YAML Schema

Complete reference for YAML schema used in waza evaluations.

eval.yaml

Main evaluation configuration file.

name: code-explainer-eval          # Required: eval suite name
description: "..."                 # Required: what this eval tests
skill: code-explainer              # Required: skill name
version: "1.0"                      # Optional: version number

config:
  trials_per_task: 1               # Runs per task
  timeout_seconds: 300             # Task timeout
  parallel: false                  # Concurrent execution
  workers: 4                        # Parallel workers
  model: claude-sonnet-4.6          # Default model
  executor: mock                    # mock or copilot-sdk

graders:                            # Validation rules
  - type: text
    name: checks_logic
    config:
      regex_match: "(?i)(function)"

tasks:                              # Test cases
  - "tasks/*.yaml"                 # From files
  - id: inline-001                 # Or inline
    name: Inline Task
    inputs:
      prompt: "..."

Top-Level Fields

name

Type: string
Required: yes

The unique name of this evaluation suite. Used in reports and result files.

name: code-explainer-eval

description

Type: string
Required: yes

Describes what this evaluation tests. Appears in reports.

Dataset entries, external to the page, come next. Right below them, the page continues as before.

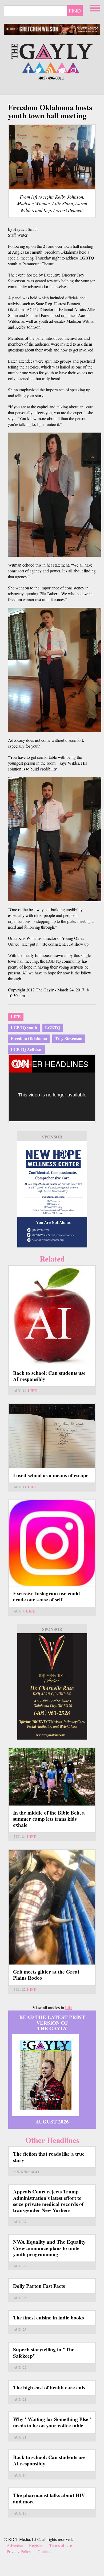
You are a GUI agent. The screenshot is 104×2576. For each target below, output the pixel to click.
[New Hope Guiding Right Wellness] (52, 1194)
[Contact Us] (61, 67)
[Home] (52, 51)
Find (75, 11)
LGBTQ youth (24, 1027)
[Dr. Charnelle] (52, 1686)
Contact (44, 2551)
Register (36, 2545)
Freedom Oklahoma (29, 1038)
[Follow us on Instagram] (73, 67)
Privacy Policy (19, 2551)
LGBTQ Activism (26, 1049)
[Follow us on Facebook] (28, 67)
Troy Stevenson (68, 1038)
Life (16, 1016)
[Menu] (95, 7)
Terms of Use (60, 2545)
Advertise (15, 2545)
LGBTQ (52, 1027)
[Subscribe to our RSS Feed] (50, 67)
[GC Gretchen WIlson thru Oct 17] (52, 30)
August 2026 (52, 2121)
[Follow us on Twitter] (39, 67)
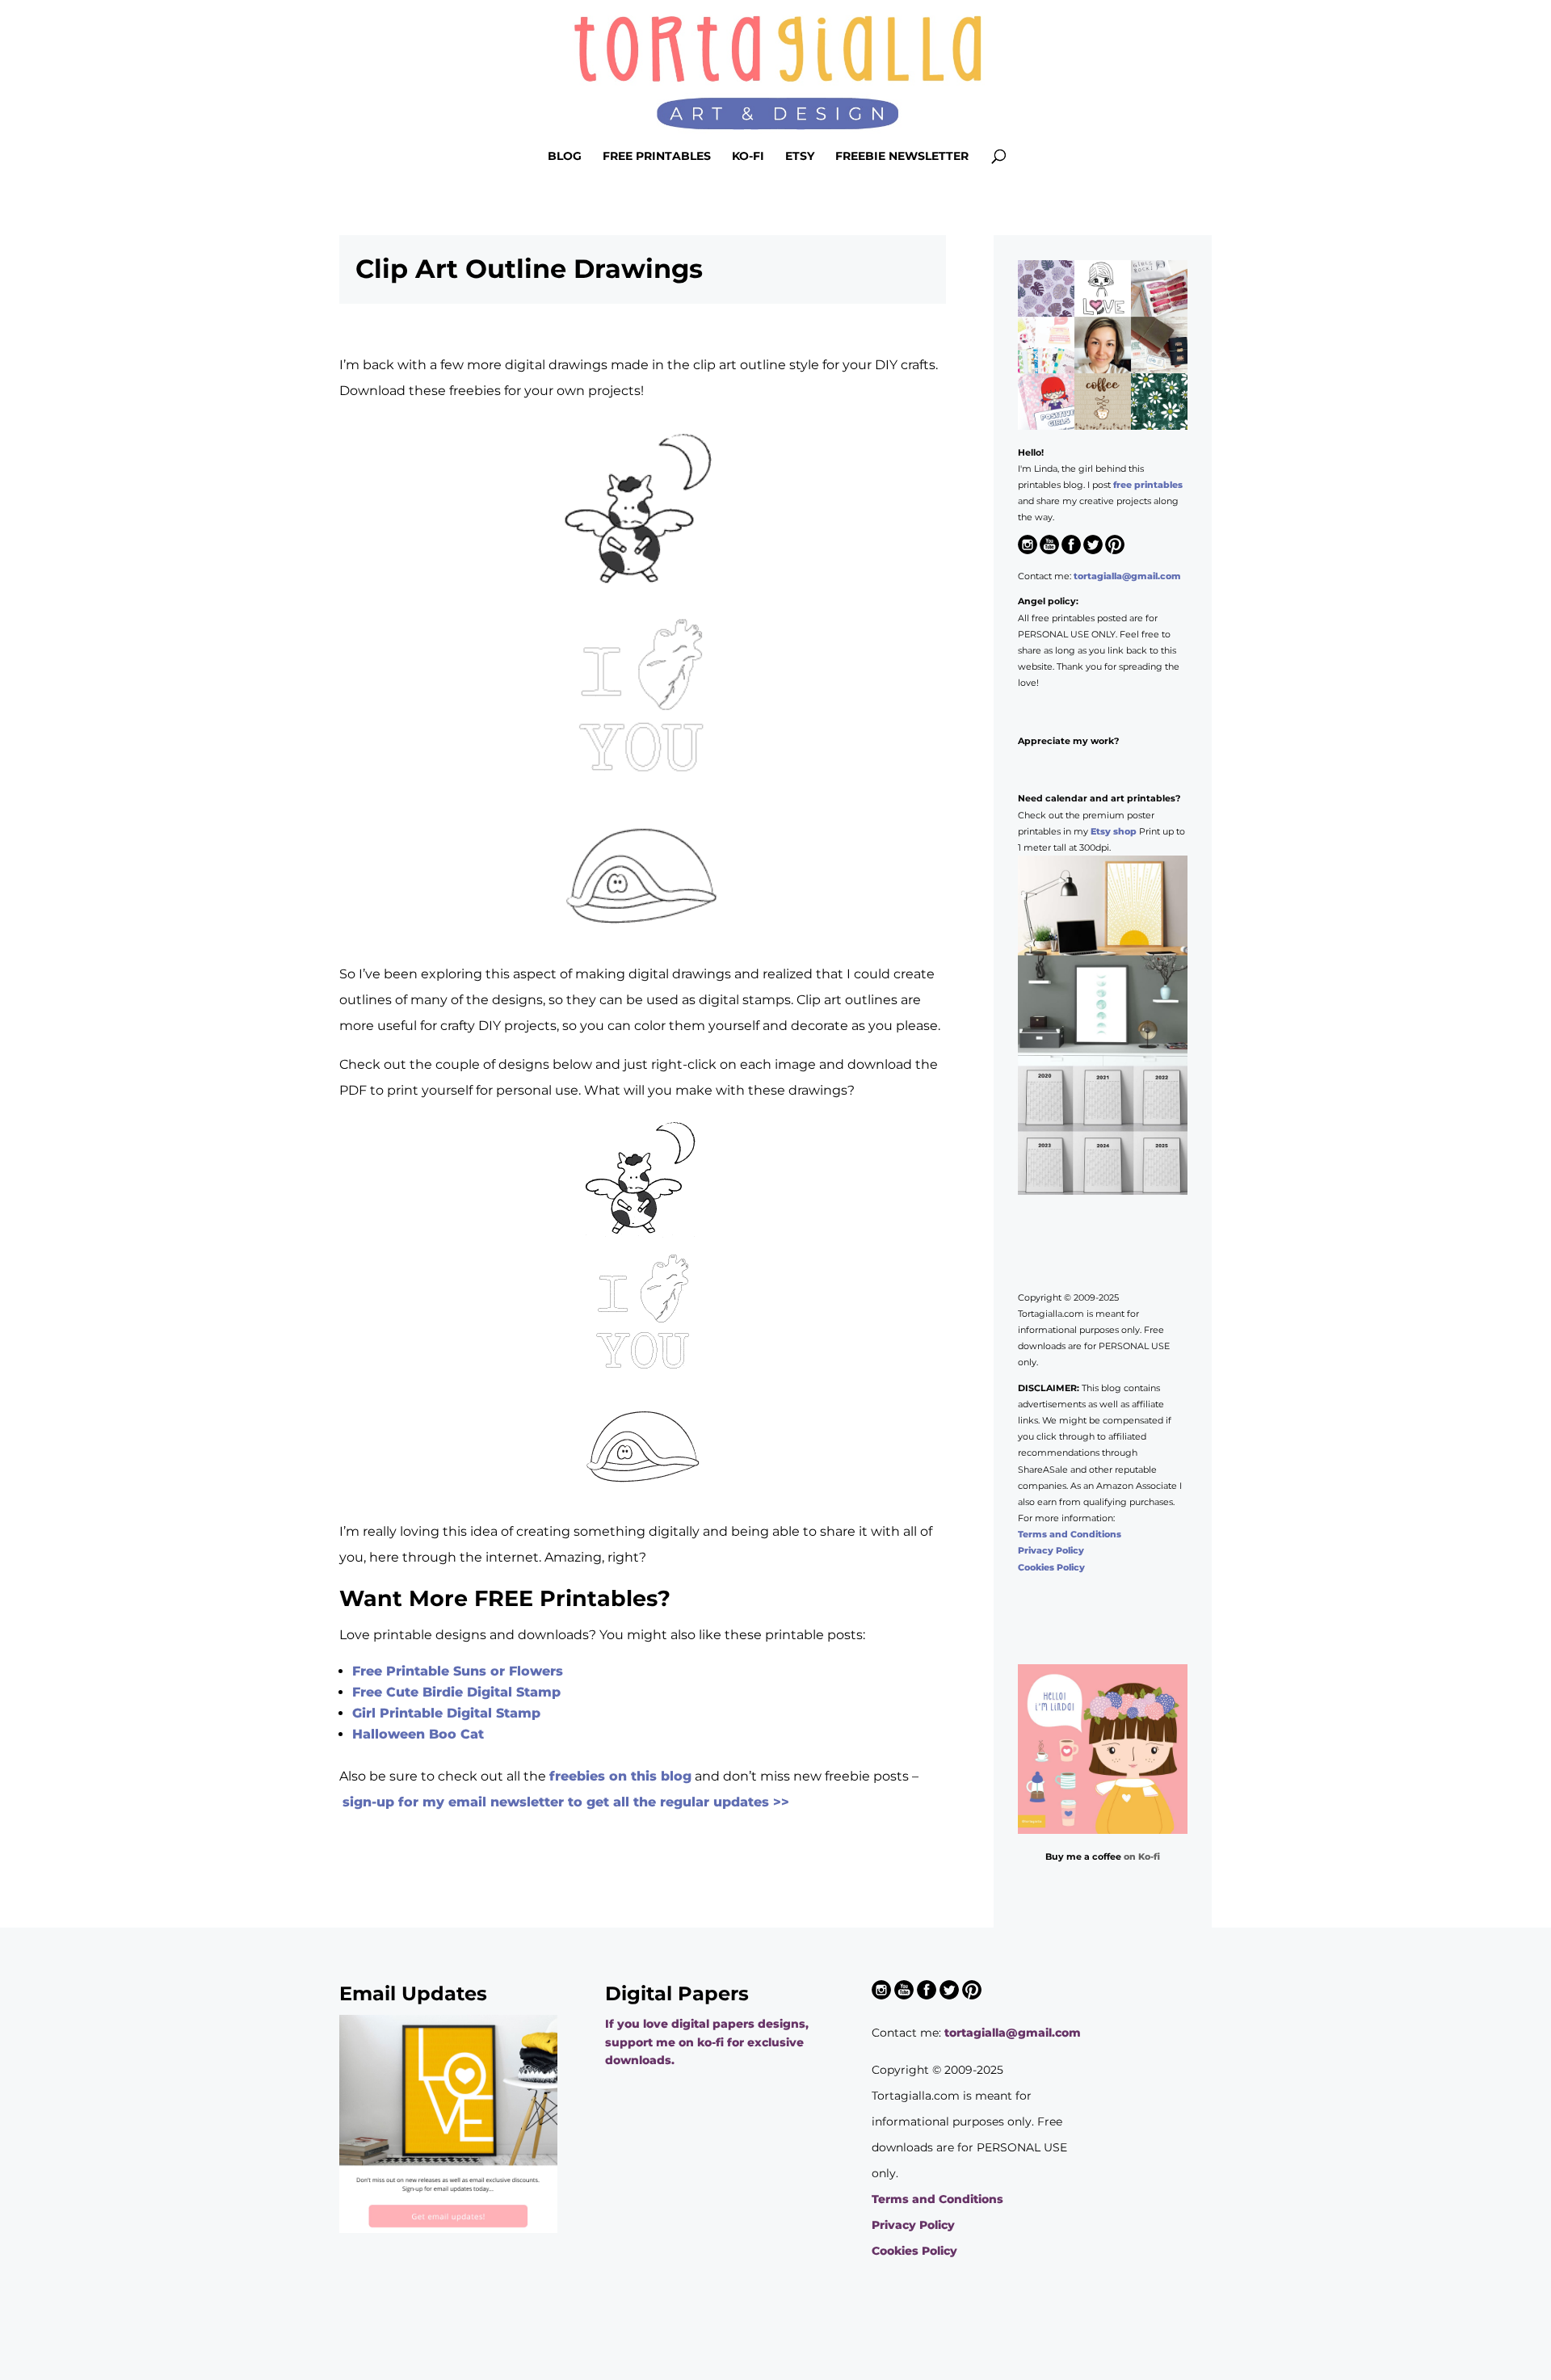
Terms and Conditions (1069, 1534)
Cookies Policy (1051, 1567)
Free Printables (657, 156)
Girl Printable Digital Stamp (446, 1713)
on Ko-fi (1142, 1856)
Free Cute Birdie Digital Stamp (456, 1692)
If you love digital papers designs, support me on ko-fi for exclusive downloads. (707, 2041)
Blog (565, 156)
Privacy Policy (1051, 1550)
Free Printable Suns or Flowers (457, 1671)
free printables (1148, 484)
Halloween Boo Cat (418, 1734)
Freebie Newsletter (902, 156)
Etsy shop (1114, 831)
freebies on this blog (620, 1776)
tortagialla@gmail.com (1127, 576)
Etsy (799, 156)
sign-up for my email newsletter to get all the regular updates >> (566, 1802)
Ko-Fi (748, 156)
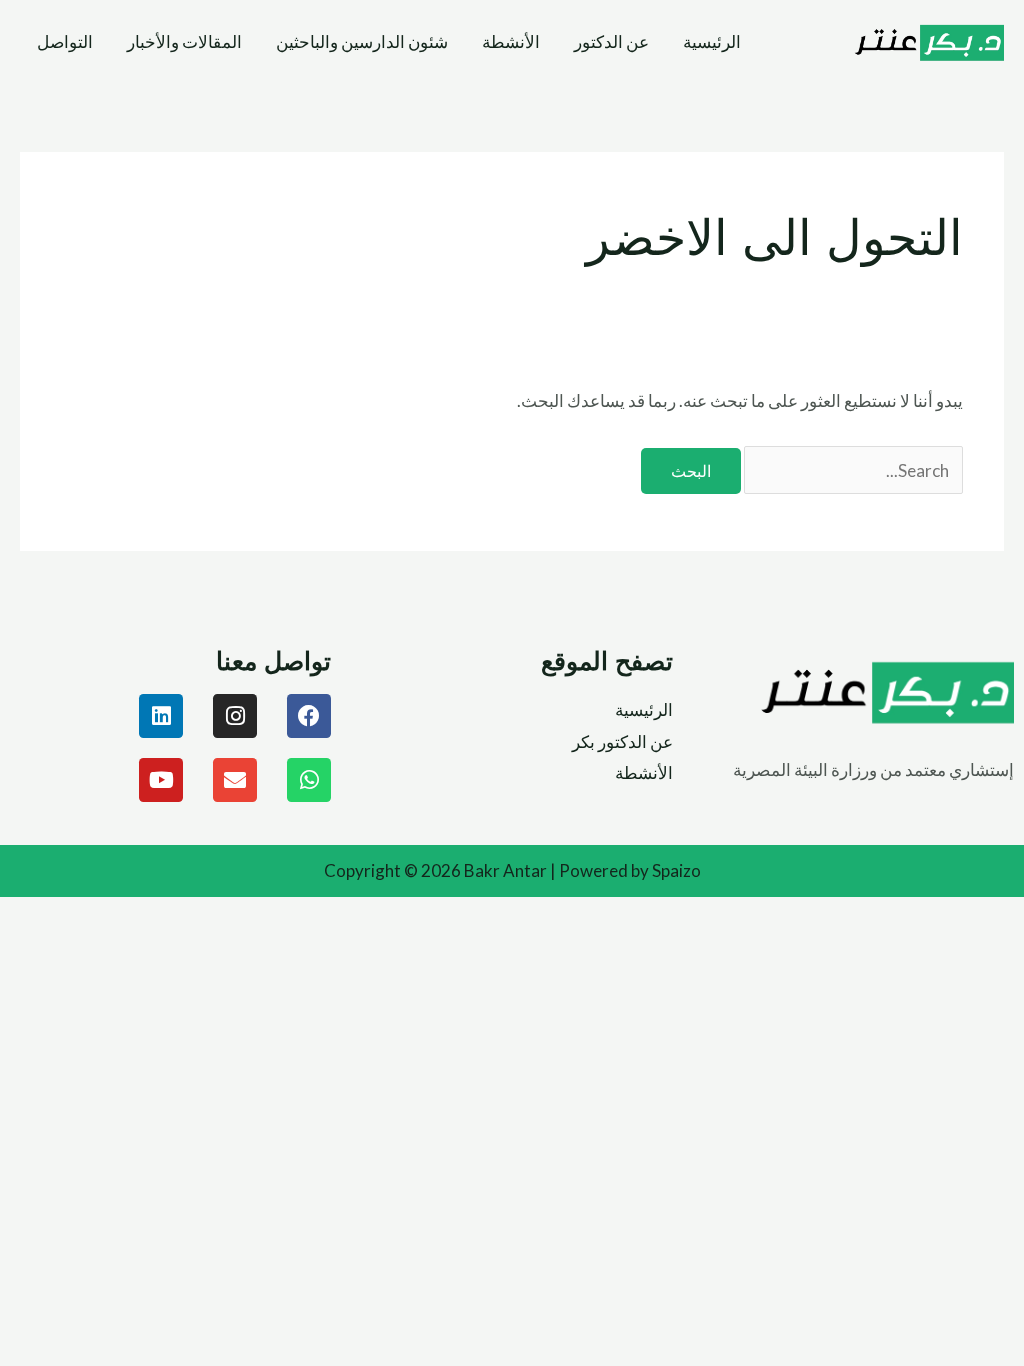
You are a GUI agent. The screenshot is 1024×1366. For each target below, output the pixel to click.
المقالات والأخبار (184, 41)
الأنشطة (511, 41)
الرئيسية (712, 41)
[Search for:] (852, 470)
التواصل (65, 41)
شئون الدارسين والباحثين (362, 41)
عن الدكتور (611, 41)
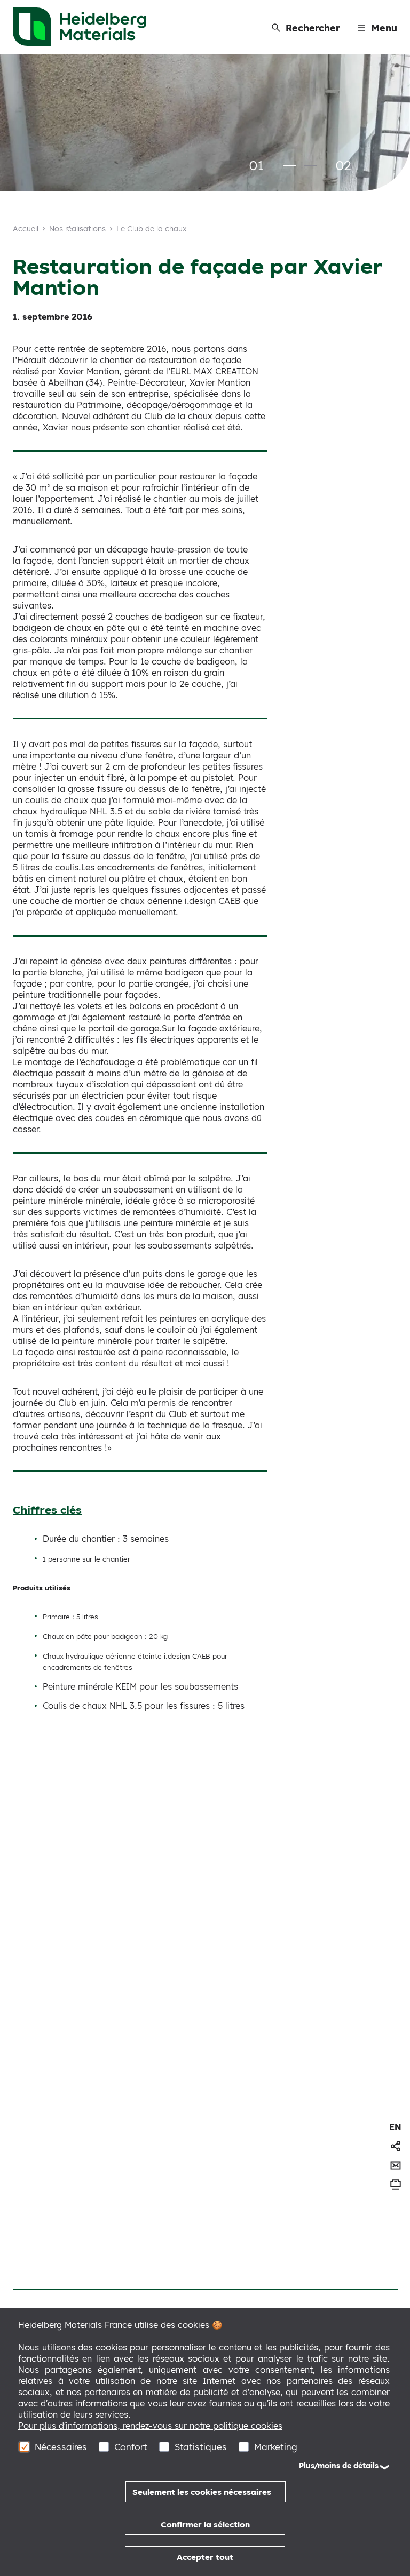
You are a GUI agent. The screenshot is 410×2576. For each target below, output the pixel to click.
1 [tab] (290, 165)
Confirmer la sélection (205, 2524)
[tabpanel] (205, 123)
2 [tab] (310, 165)
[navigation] (395, 2127)
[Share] (395, 2146)
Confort (130, 2446)
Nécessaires (61, 2446)
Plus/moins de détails (339, 2465)
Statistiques (201, 2446)
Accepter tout (205, 2557)
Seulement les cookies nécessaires (201, 2492)
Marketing (275, 2446)
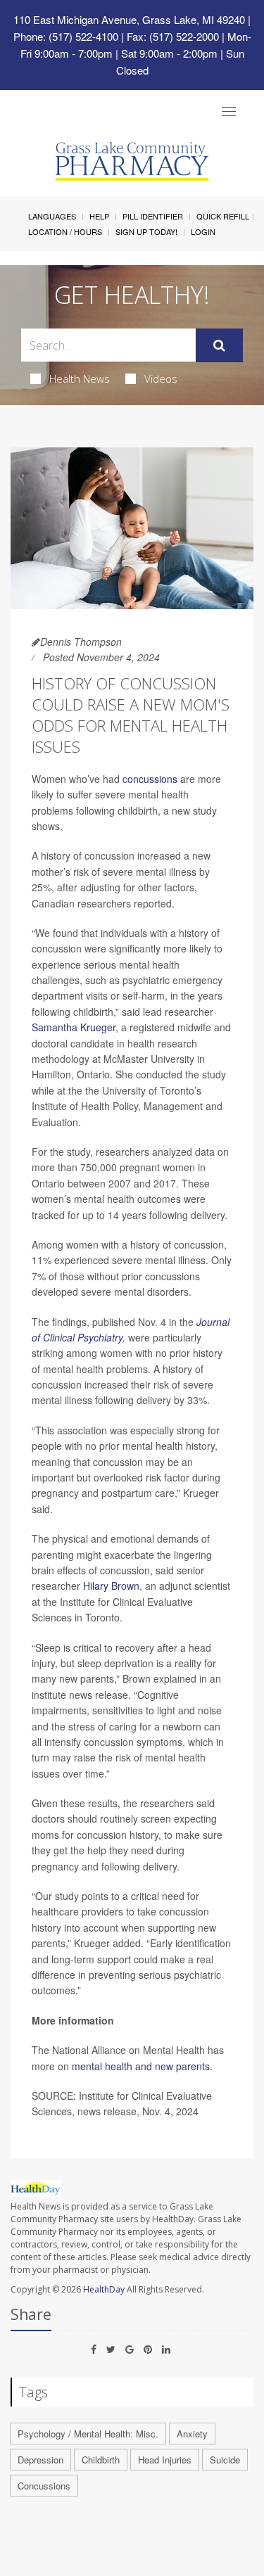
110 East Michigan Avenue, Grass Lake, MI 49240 (129, 19)
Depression (40, 2459)
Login (203, 231)
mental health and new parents (141, 2066)
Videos (160, 378)
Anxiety (192, 2433)
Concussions (44, 2485)
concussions (149, 779)
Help (99, 216)
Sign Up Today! (146, 231)
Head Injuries (164, 2459)
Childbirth (101, 2459)
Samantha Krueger (73, 1027)
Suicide (225, 2459)
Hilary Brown (111, 1586)
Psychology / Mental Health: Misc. (88, 2433)
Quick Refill (222, 216)
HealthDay (104, 2289)
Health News (79, 378)
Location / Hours (65, 231)
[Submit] (219, 345)
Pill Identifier (152, 216)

description: "Evaluates agent's ability to explain Python code"

skill

Type: string
Required: yes

The skill being evaluated.

skill: code-explainer

version

Type: string
Required: no
Default: (empty)

Version number of the evaluation suite.

version: "1.0"

config Section

trials_per_task

Type: integer
Default: 1

How many times each task is run. Use > 1 for statistical confidence.

config:
  trials_per_task: 3

timeout_seconds

Type: integer
Default: 300

Maximum seconds per task before timeout.

config:
  timeout_seconds: 300  # 5 minutes

Common values:

60 — Quick validation tasks
300 — Standard code analysis
600 — Complex multi-file tasks

parallel

Type: boolean
Default: false

Run tasks concurrently instead of sequentially.

config:
  parallel: true

workers

Type: integer
Default: 4

Number of concurrent workers when parallel: true.

config:
  parallel: true
  workers: 8

model

Type: string
Default: (empty)

Default LLM model. Override with --model flag.

config:
  model: claude-sonnet-4.6

executor

Type: string
Default: mock
Options: mock, copilot-sdk

Execution engine:

mock — Local testing (no API calls)
copilot-sdk — Real LLM execution

config:
  executor: copilot-sdk

graders Section

List of validation rules. Used across tasks.

graders:
  - type: text
    name: pattern_check
    config:
      regex_match: ["success"]

  - type: code
    name: logic_check
    config:
      assertions:
        - "len(output) > 0"

Grader Fields

Field	Type	Description
`type`	string	Grader type: `code`, `regex`, `keyword`, `file`, `diff`, `json_schema`, `prompt`, `behavior`, `action_sequence`, `skill_invocation`, `program`
`name`	string	Unique grader name (used to reference in tasks)
`weight`	float	Relative importance in composite scoring (default: `1.0`)
`config`	object	Type-specific configuration

See Validators & Graders for complete documentation.

tasks Section

List of test cases to run.

tasks:
  - "tasks/*.yaml"          # Load from files
  - "tasks/basic.yaml"      # Specific file
  - id: inline-001          # Inline task
    name: "Test 1"
    inputs:
      prompt: "..."

Loading from Files

tasks:
  - "tasks/*.yaml"              # All YAML files
  - "tasks/basic/*.yaml"        # Subdirectory
  - "tasks/important.yaml"      # Single file

File path is relative to eval.yaml.

Inline Tasks

Define tasks directly in eval.yaml:

tasks:
  - id: task-001
    name: "Basic Usage"
    inputs:
      prompt: "Explain this"

Task File Format

Individual task files (tasks/task-name.yaml).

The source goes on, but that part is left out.